• _TASK INSTRUCTIONS_: Retype exactly the lines from the one that contains "This screenshot has width=1200, height=600." through the end of the listing, both included, but not the pictures.

• _EXCERPTED RECORDS_:
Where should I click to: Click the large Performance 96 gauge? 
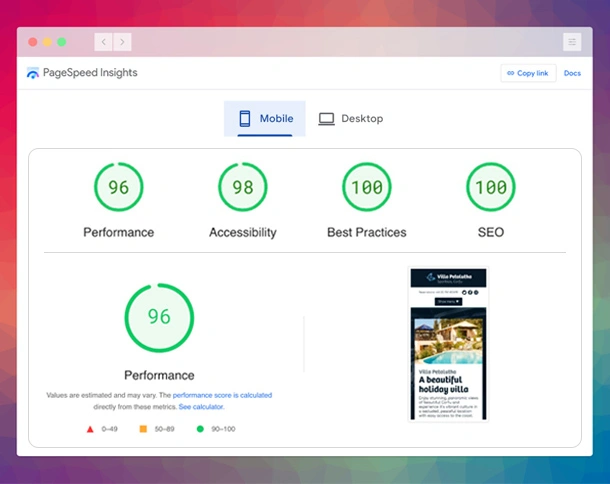point(159,317)
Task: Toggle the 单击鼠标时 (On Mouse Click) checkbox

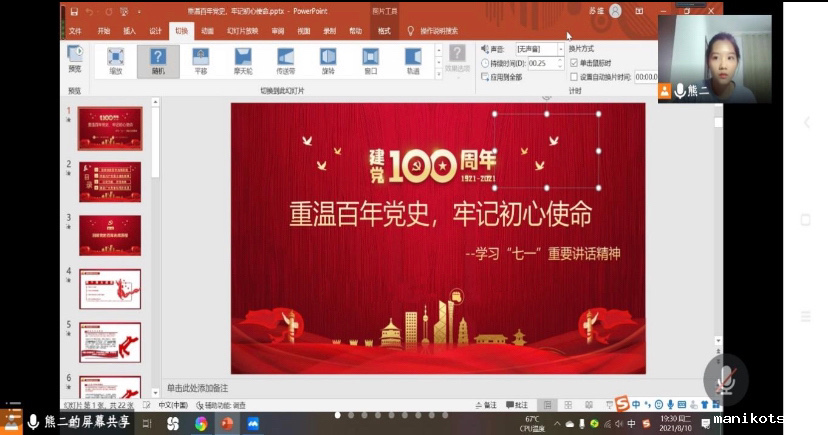Action: coord(574,63)
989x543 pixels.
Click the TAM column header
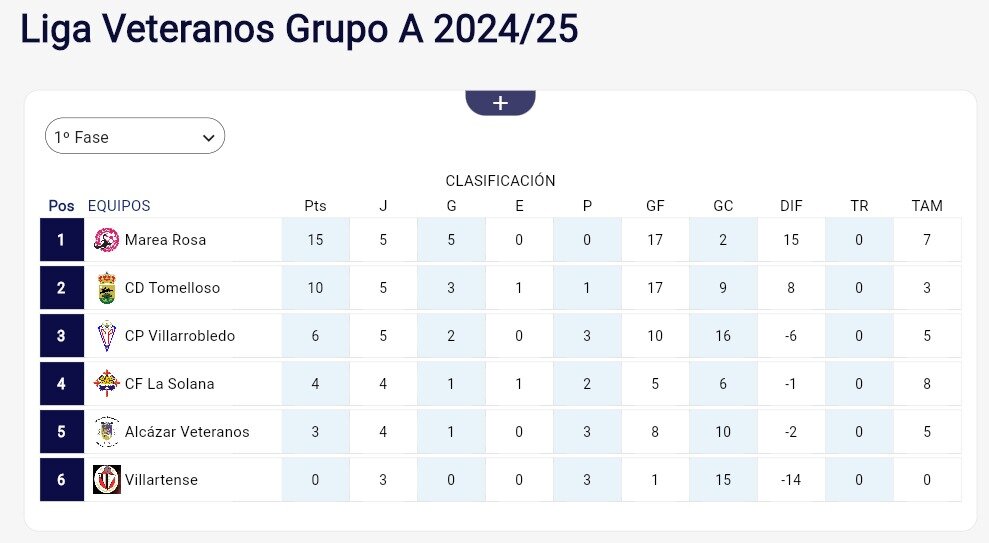[927, 206]
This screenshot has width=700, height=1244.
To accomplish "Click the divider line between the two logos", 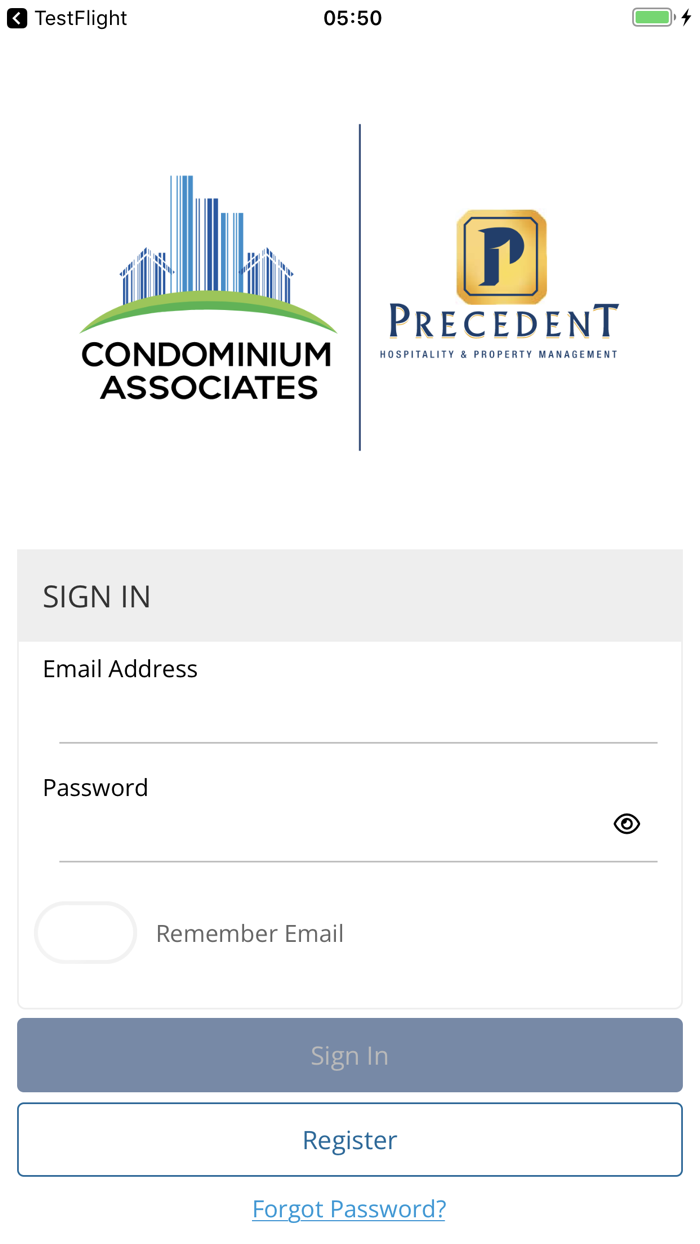I will 360,285.
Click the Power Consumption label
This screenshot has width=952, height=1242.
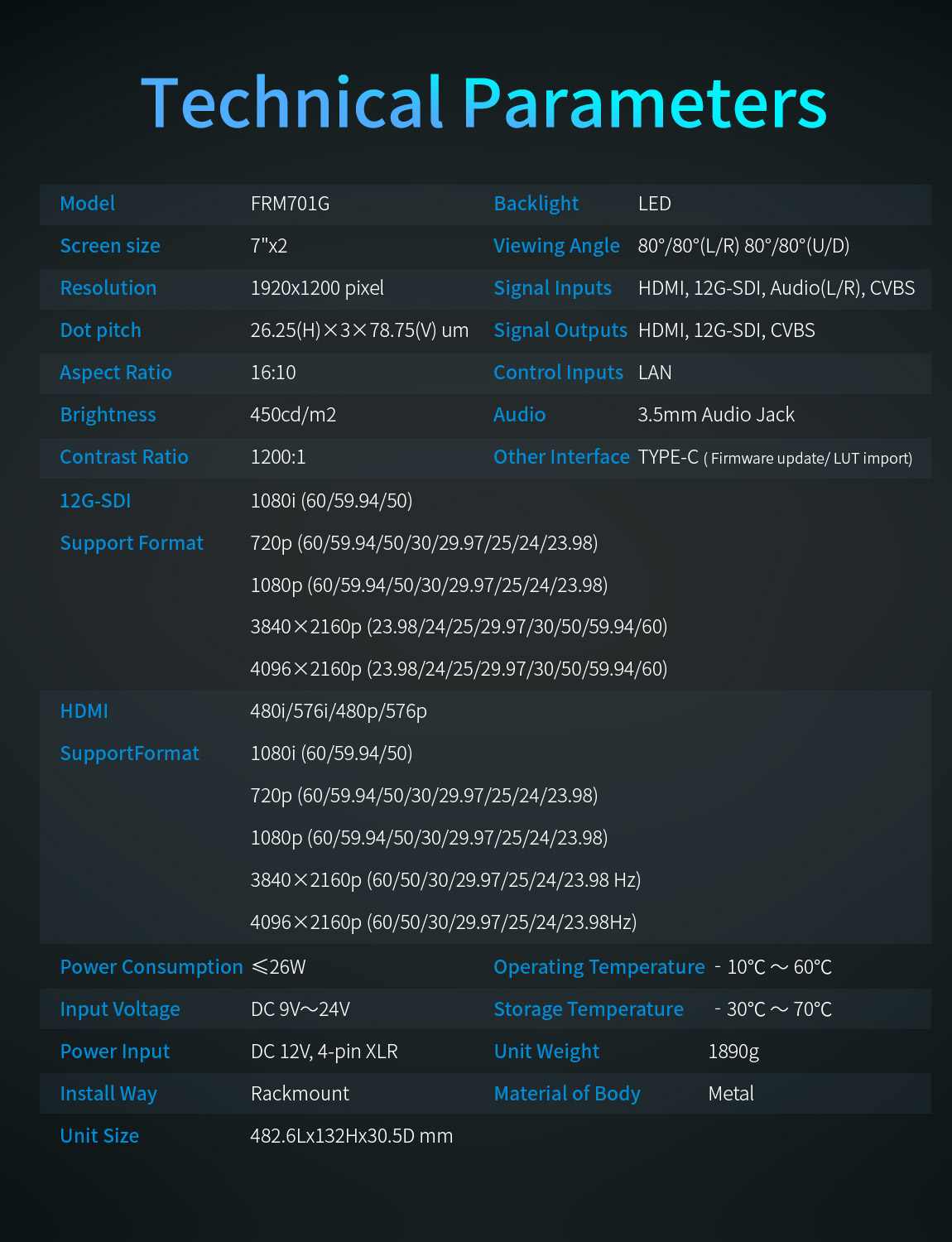pyautogui.click(x=151, y=967)
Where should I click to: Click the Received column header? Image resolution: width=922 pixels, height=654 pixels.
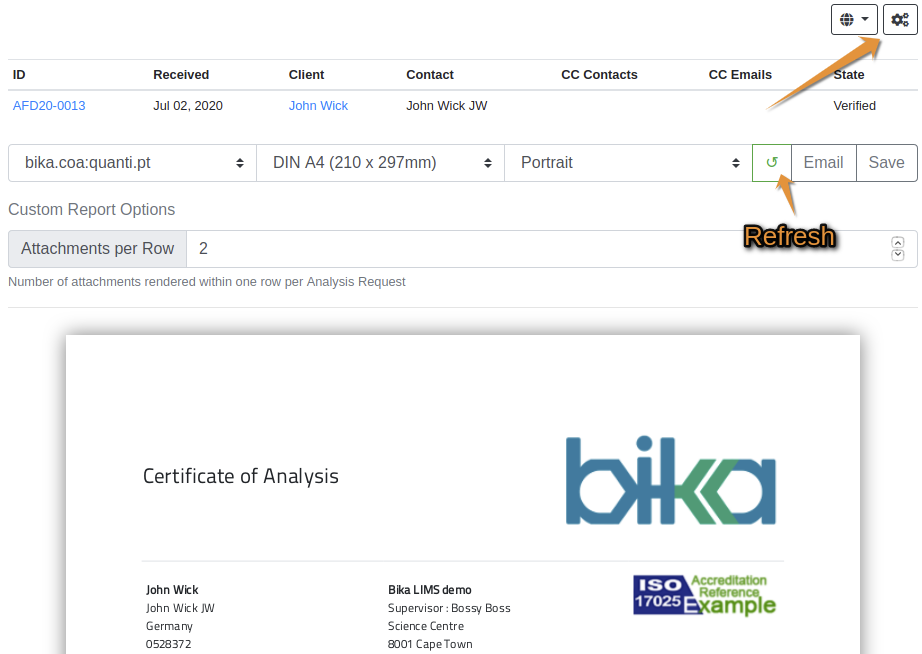coord(180,74)
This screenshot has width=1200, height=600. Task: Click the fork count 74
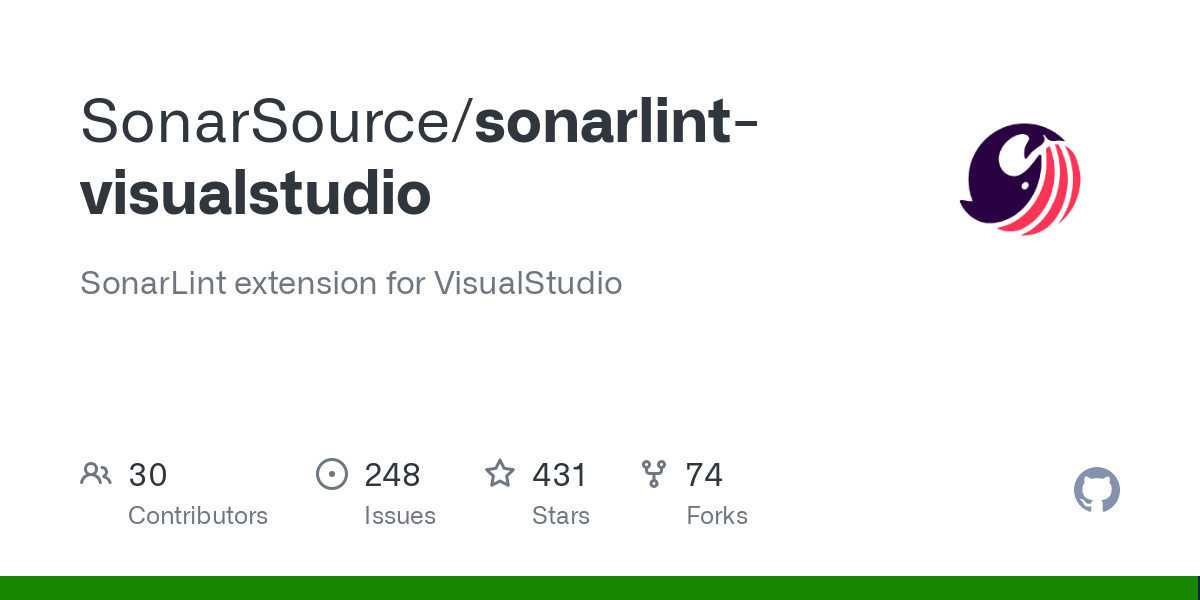point(704,475)
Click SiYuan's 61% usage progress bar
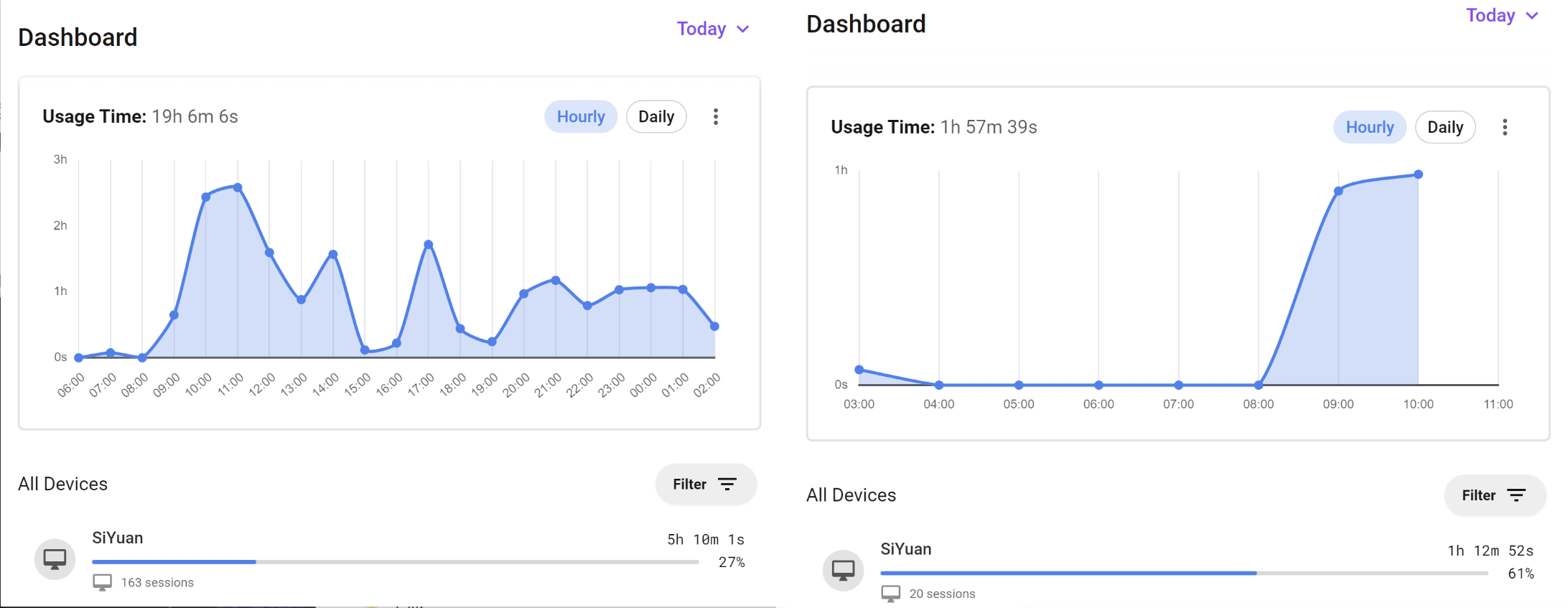This screenshot has height=608, width=1568. pos(1184,573)
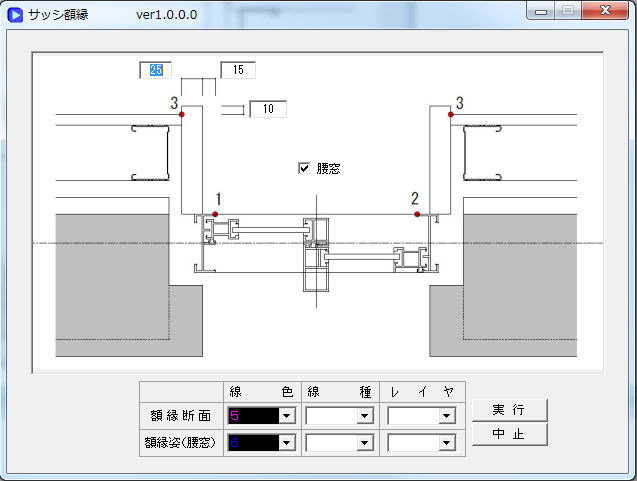Open 額縁断面 line color dropdown
The image size is (637, 481).
[x=287, y=415]
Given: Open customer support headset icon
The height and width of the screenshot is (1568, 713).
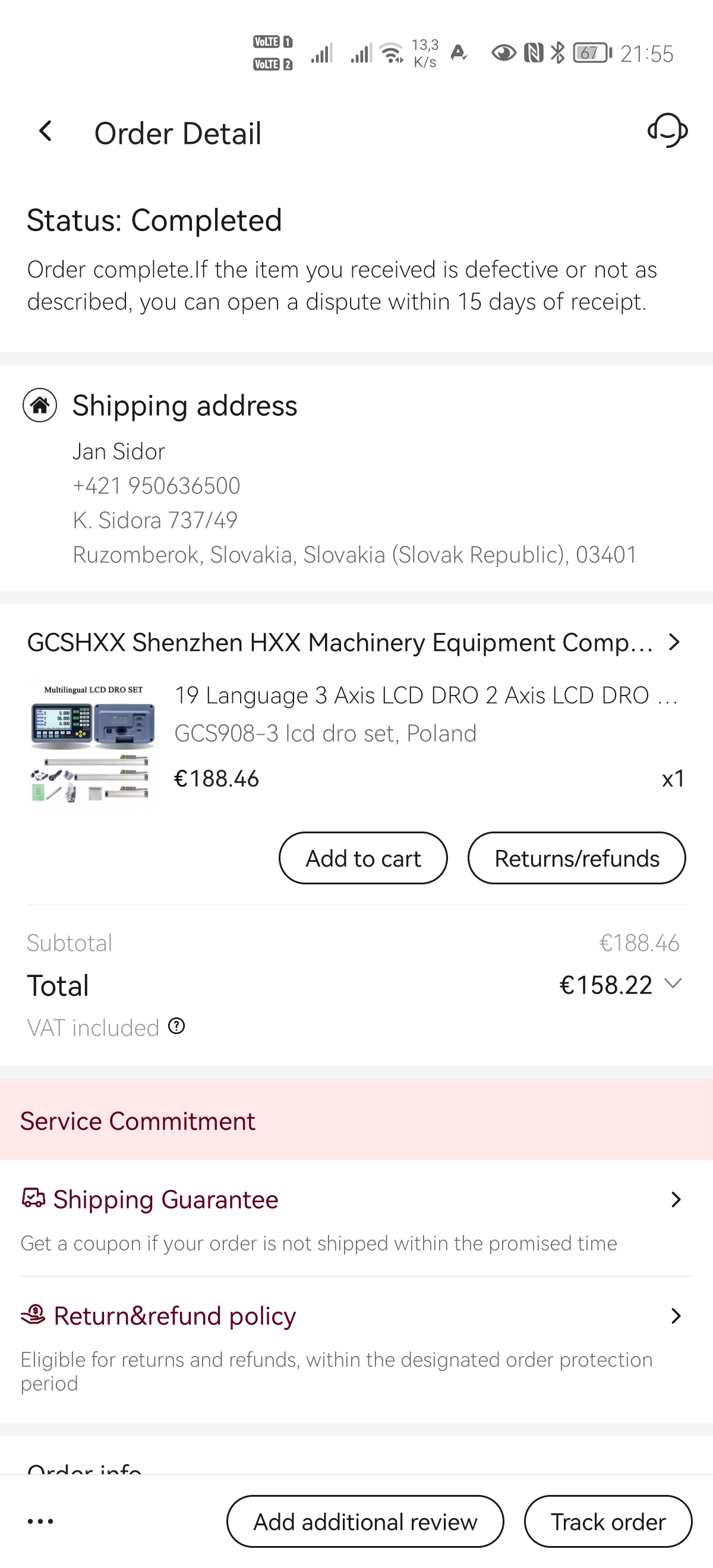Looking at the screenshot, I should tap(667, 130).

• _EXPECTED OUTPUT_:
This screenshot has width=1200, height=600. Task: Click the fork count 74
point(704,475)
Click SiYuan's 61% usage progress bar
This screenshot has height=608, width=1568. pos(1184,573)
Open 額縁断面 line color dropdown
The image size is (637, 481).
[x=287, y=415]
Given: Open customer support headset icon
The height and width of the screenshot is (1568, 713).
Looking at the screenshot, I should tap(667, 130).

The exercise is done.